Copy the listing below exactly, from the line with "Where should I click to: Click" to the line with "(x=906, y=739)", including both of those lines. Leave the pictures out of your copy.

***** The data *****

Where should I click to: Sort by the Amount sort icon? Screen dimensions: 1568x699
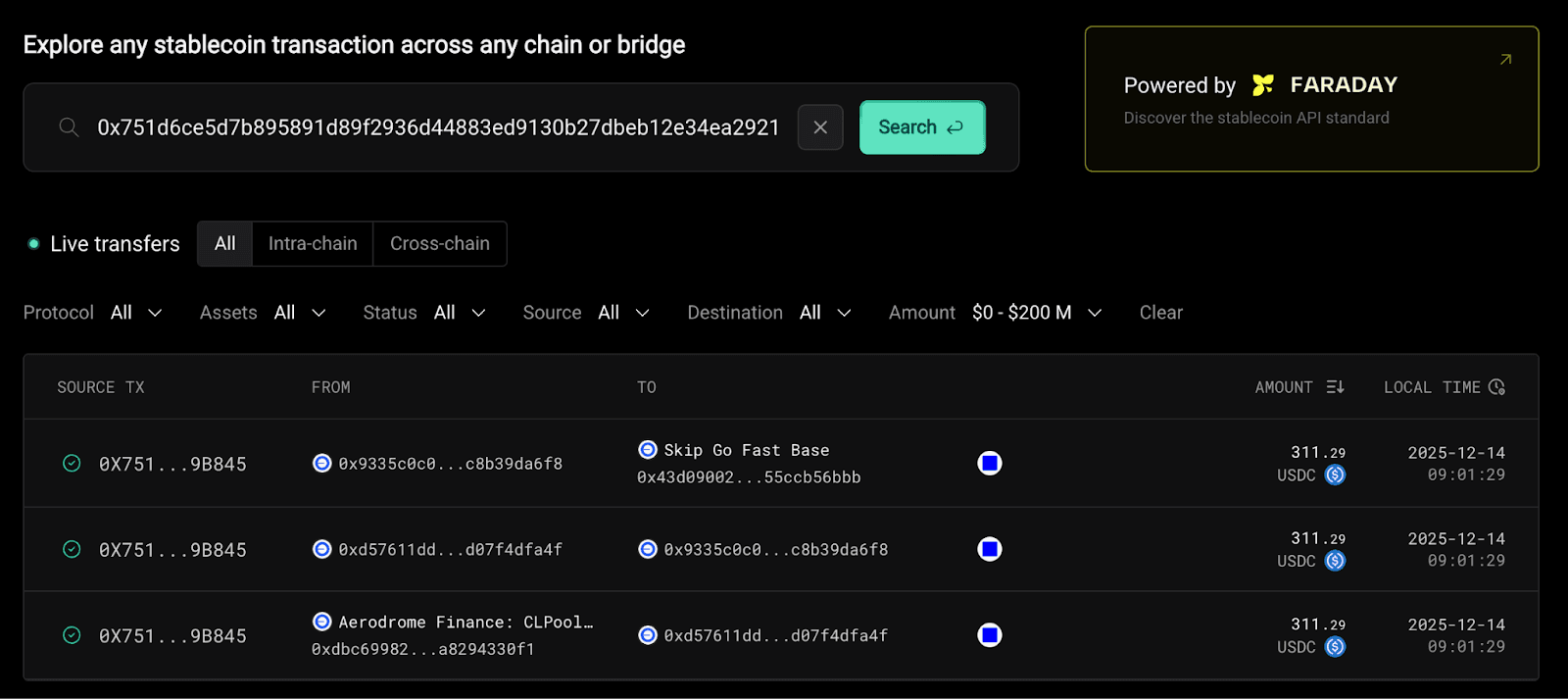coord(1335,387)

*****
***** The data *****

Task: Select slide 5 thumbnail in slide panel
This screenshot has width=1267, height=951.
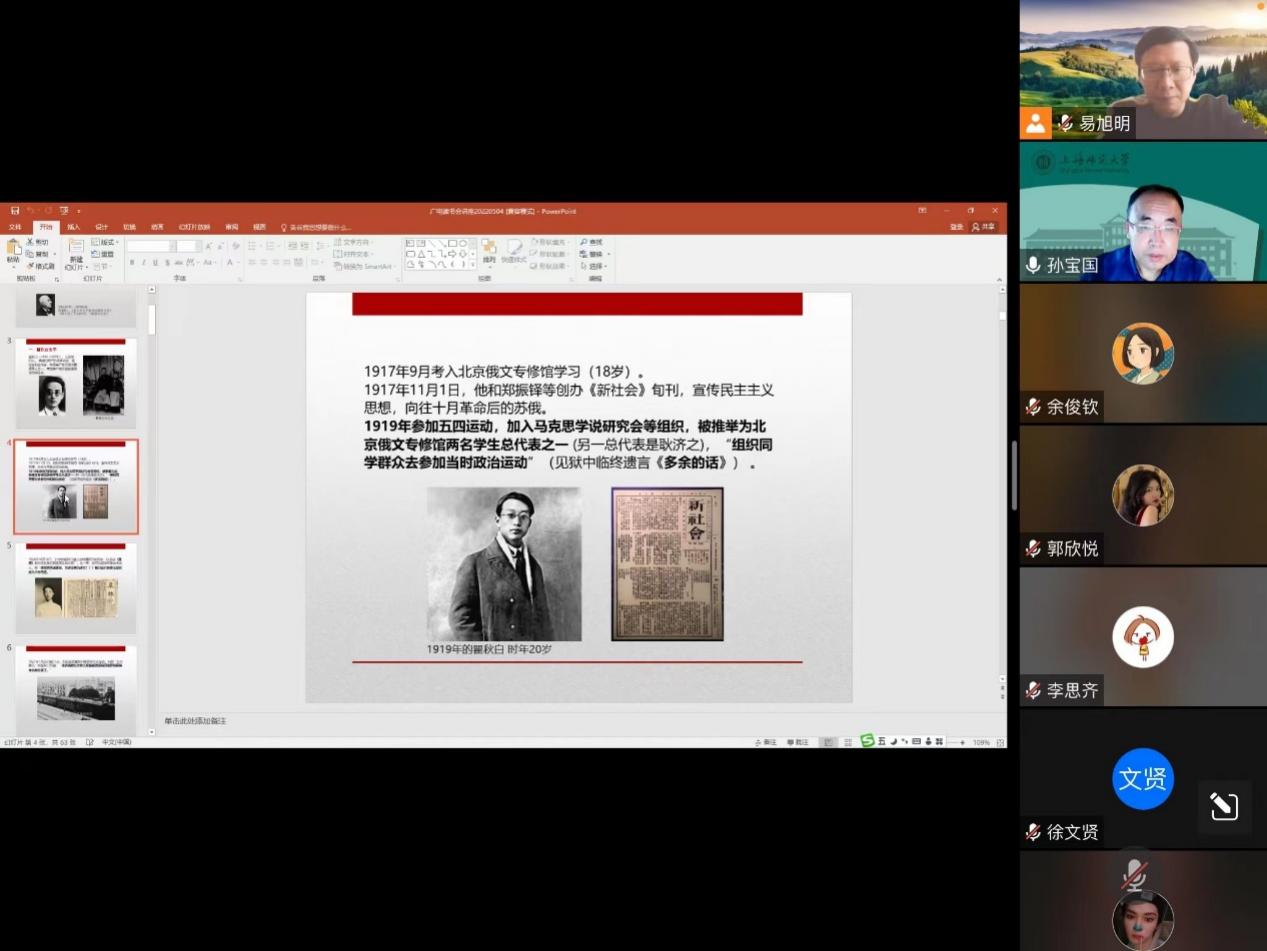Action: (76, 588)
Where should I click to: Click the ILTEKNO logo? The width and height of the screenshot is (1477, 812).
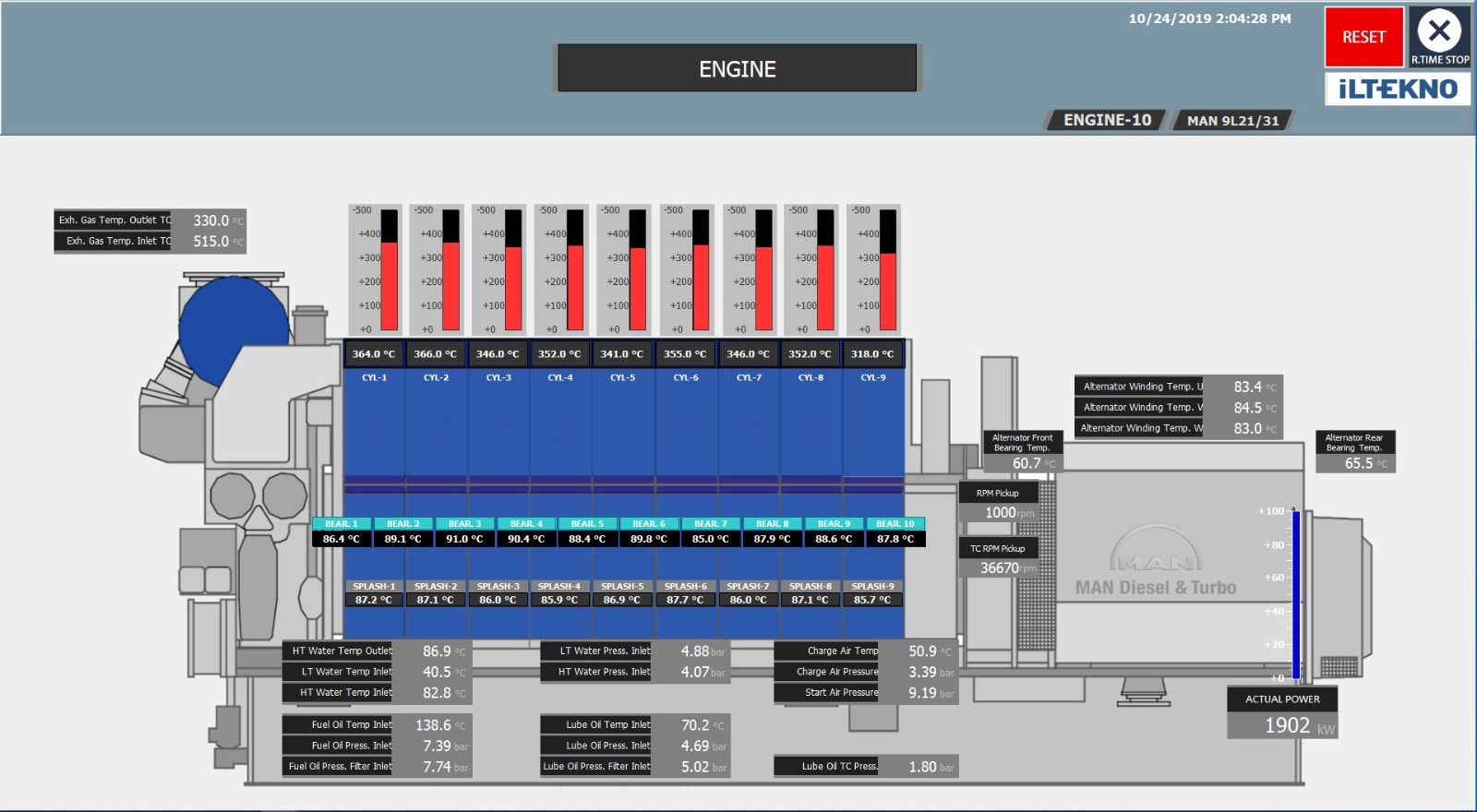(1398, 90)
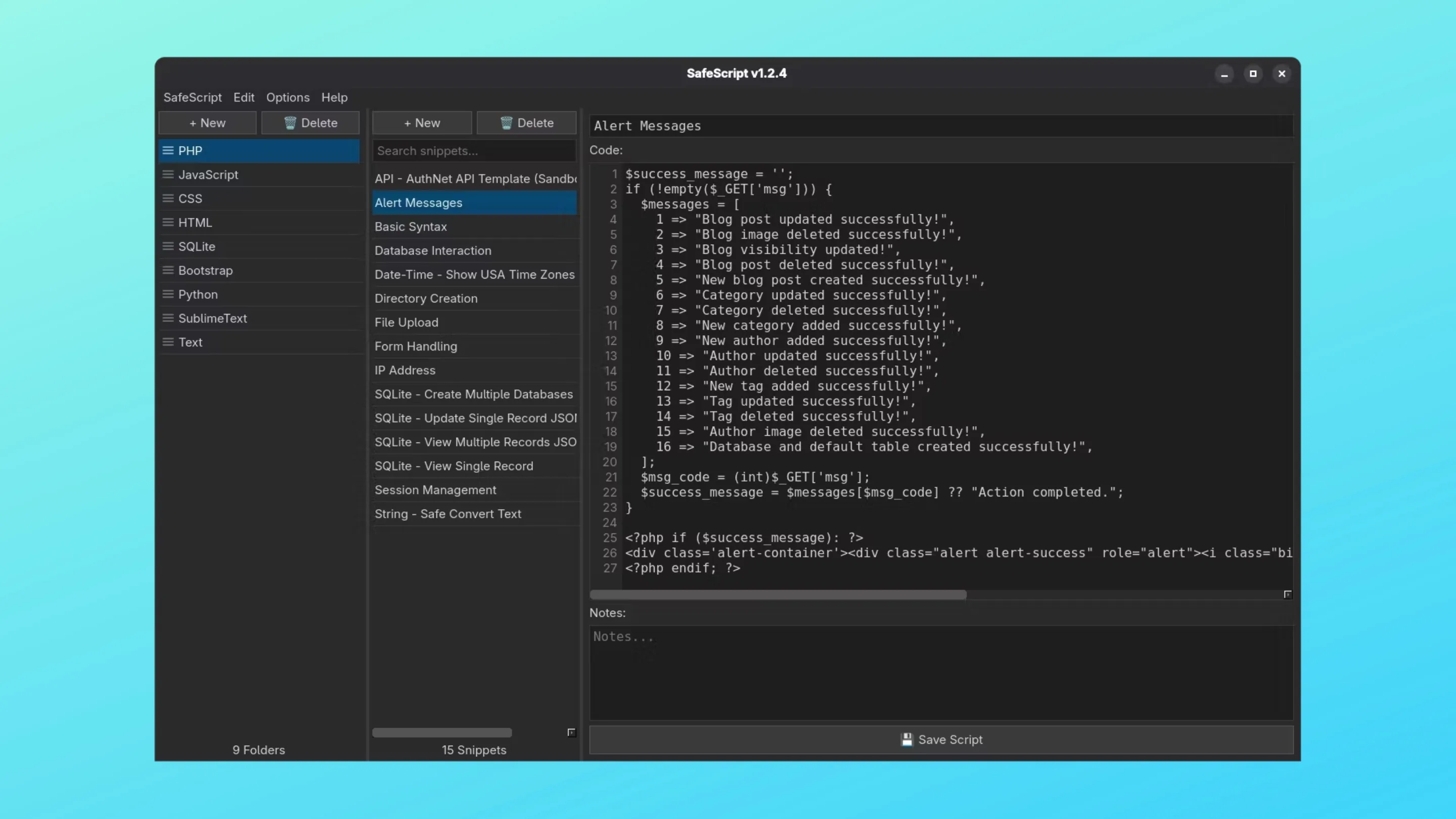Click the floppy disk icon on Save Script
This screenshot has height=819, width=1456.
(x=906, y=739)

*****
***** The data *****

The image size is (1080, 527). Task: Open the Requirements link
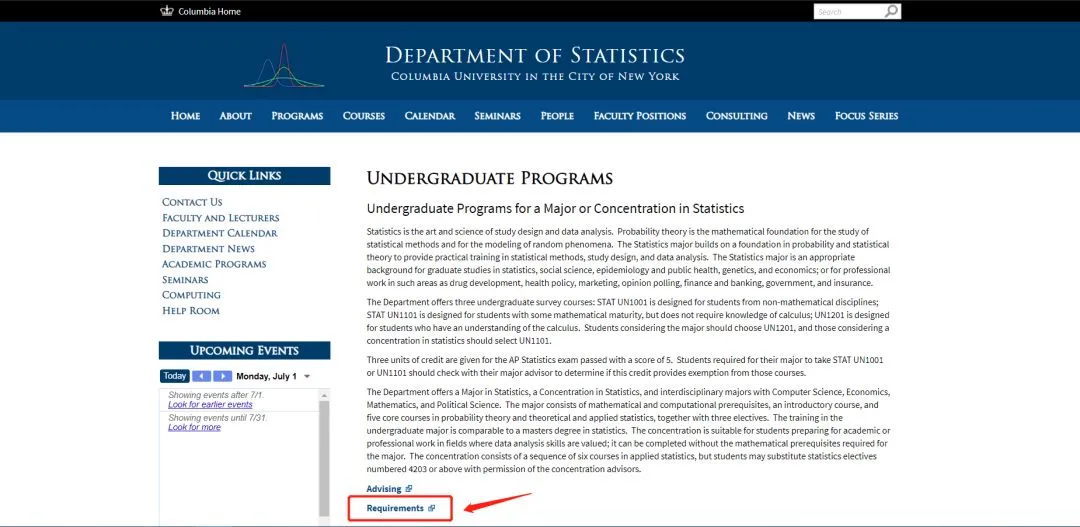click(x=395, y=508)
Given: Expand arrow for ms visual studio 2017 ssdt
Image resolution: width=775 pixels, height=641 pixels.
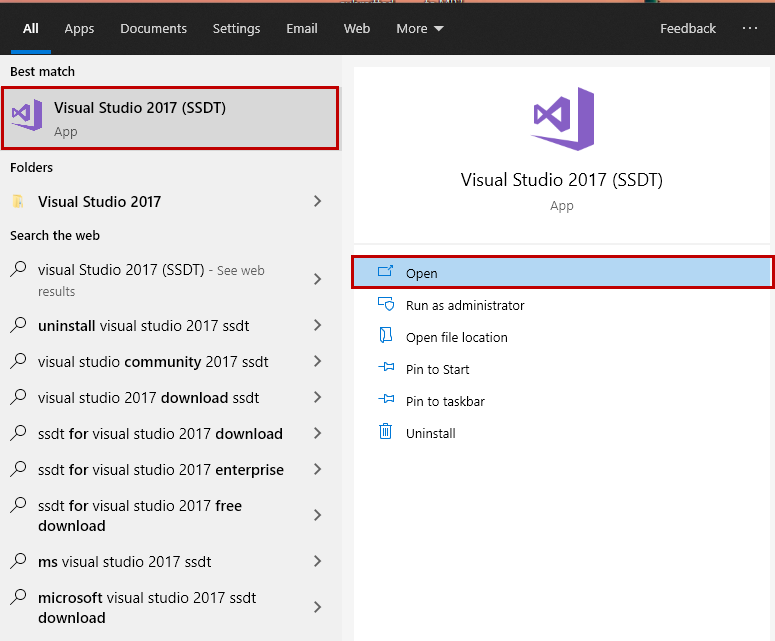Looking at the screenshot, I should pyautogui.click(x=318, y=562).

*****

▶ [Exercise result]
Where should I click to: Click the ILTEKNO logo? The width and height of the screenshot is (1477, 812).
(1398, 90)
Click the floppy disk icon on Save Script
This screenshot has height=819, width=1456.
(x=906, y=739)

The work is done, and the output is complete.